Travail demandé:
1 > Recopiez à l'identique le passage de l'extrait sur le litige locatif qui va de "Dette locative et" à "paiements de loyer.".
2 > Rédigez la suite de l'extrait sur le litige locatif, en reprenant immédiatement après sa dernière phrase.

Extrait du texte:
******

Constitution du bail

Par acte sous seing privé du 7 mai 2022, M. [C] [O] a consenti un bail d’habitation à M. [I] [L] pour des locaux situés à [Adresse 2] [Localité 4], avec un loyer mensuel de 550 euros et une provision pour charges de 15 euros.

Commandement de payer

Le 22 mars 2024, M. [C] [O] a délivré un commandement de payer à M. [I] [L], lui enjoignant de régler un arriéré locatif de 7 005 euros dans un délai de six semaines, en se référant à une clause résolutoire.

Information des autorités

La commission de coordination des actions prévention des expulsions locatives a été informée de la situation de M. [I] [L] le 26 mars 2024.

Assignation en justice

Le 3 juin 2024, M. [C] [O] a assigné M. [I] [L] devant le juge des contentieux de la protection pour faire constater la résiliation du bail, demander son expulsion et obtenir le paiement de diverses sommes, dont 565 euros d’indemnité mensuelle d’occupation et 8 135 euros d’arriéré locatif.

Audience et demandes des parties

Lors de l’audience du 15 octobre 2024, M. [C] [O] a confirmé qu’aucun paiement intégral du loyer n’avait été effectué avant l’audience, tandis que M. [I] [L] a demandé des délais de paiement, reconnaissant ses difficultés financières et son arriéré locatif.

Recevabilité de la demande

M. [C] [O] a justifié la recevabilité de sa demande en ayant notifié l’assignation au représentant de l’État plus de six semaines avant l’audience et en ayant saisi la commission de coordination des actions prévention des expulsions locatives deux mois avant l’assignation.

Résiliation du bail

Le juge a constaté que le commandement de payer n’avait pas été suivi de paiement dans le délai imparti, entraînant la résiliation du bail depuis le 3 mai 2024, et a ordonné l’expulsion de M. [I] [L] et de tous occupants.

Dette locative et délais de paiement

M. [I] [L] a été condamné à payer 8 135 euros à M. [C] [O] pour l’arriéré locatif, le juge ayant débouté sa demande de délais de paiement en raison de l’absence de reprise des paiements de loyer.

Indemnité d’occupation

Une indemnité d’occupation de 565 euros par mois a été fixée, payable à partir du 3 mai 2024 jusqu’à la libération des lieux.

******

Données recueillies:
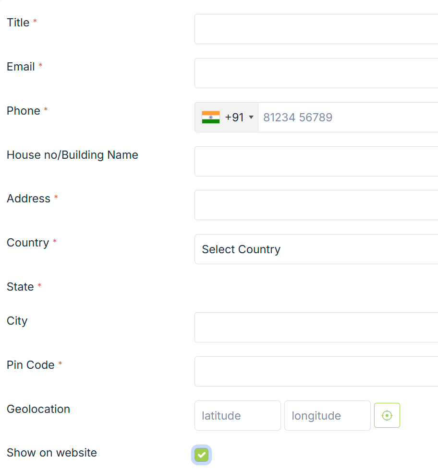Image resolution: width=438 pixels, height=469 pixels.
Task: Click the City text field
Action: pyautogui.click(x=316, y=328)
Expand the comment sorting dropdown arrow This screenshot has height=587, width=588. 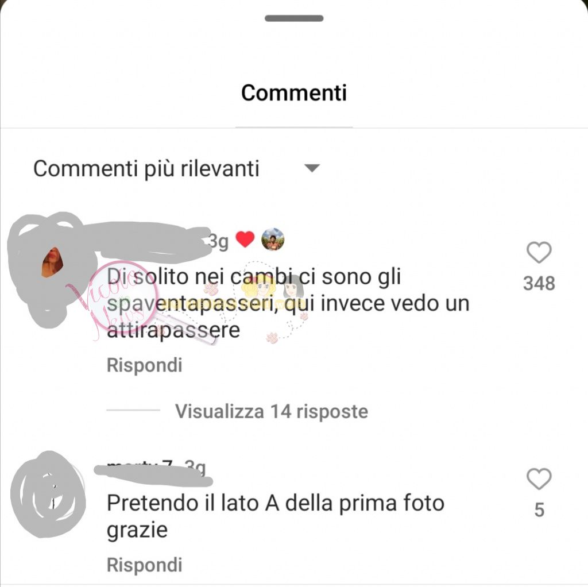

******

Réponses fournies:
1 >
Dette locative et délais de paiement

M. [I] [L] a été condamné à payer 8 135 euros à M. [C] [O] pour l’arriéré locatif, le juge ayant débouté sa demande de délais de paiement en raison de l’absence de reprise des paiements de loyer.

2 >
Frais de justice et exécution provisoire

M. [I] [L] a été condamné aux dépens de la procédure, tandis que le juge a décidé que l’ordonnance serait exécutoire de droit à titre provisoire, sans indemnité supplémentaire pour M. [I] [L] en raison de sa situation économique.

REPUBLIQUE FRANÇAISE
AU NOM DU PEUPLE FRANÇAIS

5 novembre 2024
Tribunal judiciaire d’Avignon
RG n°
24/00395
COUR D’APPEL DE NÎMES
TRIBUNAL JUDICIAIRE D’AVIGNON

N° RG 24/00395 – N° Portalis DB3F-W-B7I-JYHJ

Minute N° : 24/00417
Procédure civile de droit commun
ORDONNANCE DE REFERE
Code de procédure Civile art.454

DU 05 Novembre 2024

Dossier + Copie + Copie exécutoire délivrés à :M.[O]
Copie délivrée à :M.[L]-PREFECTURE
le :05/11/2024

DEMANDEUR

Monsieur [C] [O]
[Adresse 3]
[Localité 1]
comparant

DÉFENDEUR :

Monsieur [I] [L]
[Adresse 2]
[Localité 4]
comparant

COMPOSITION DU TRIBUNAL :

Madame Isabelle DUMAS, Vice-Président,

assisté de Madame Béatrice OGIER, Greffier

DÉBATS :

Après avoir entendu à l’audience du 15 Octobre 2024 les parties comparantes ou leurs conseils, le président les a informés que l’affaire était mise en délibéré et que l’ordonnance serait rendue ce jour, par mise à disposition au greffe.

EXPOSÉ DES FAITS ET DE LA PROCÉDURE

Par acte sous seing privé du 7 mai 2022, M. [C] [O] a consenti un bail d’habitation à M. [I] [L] portant sur des locaux situés [Adresse 2] [Localité 4], moyennant le paiement d’un loyer mensuel de 550 euros et d’une provision pour charges de 15 euros.

Par acte de commissaire de justice du 22 mars 2024, le bailleur a fait délivrer au locataire un commandement de payer dans un délai de six semaines la somme principale de 7 005 euros au titre de l’arriéré locatif dû au 19 mars 2024, en visant une clause résolutoire.

La commission de coordination des actions prévention des expulsions locatives a été informée de la situation de M. [I] [L] le 26 mars 2024.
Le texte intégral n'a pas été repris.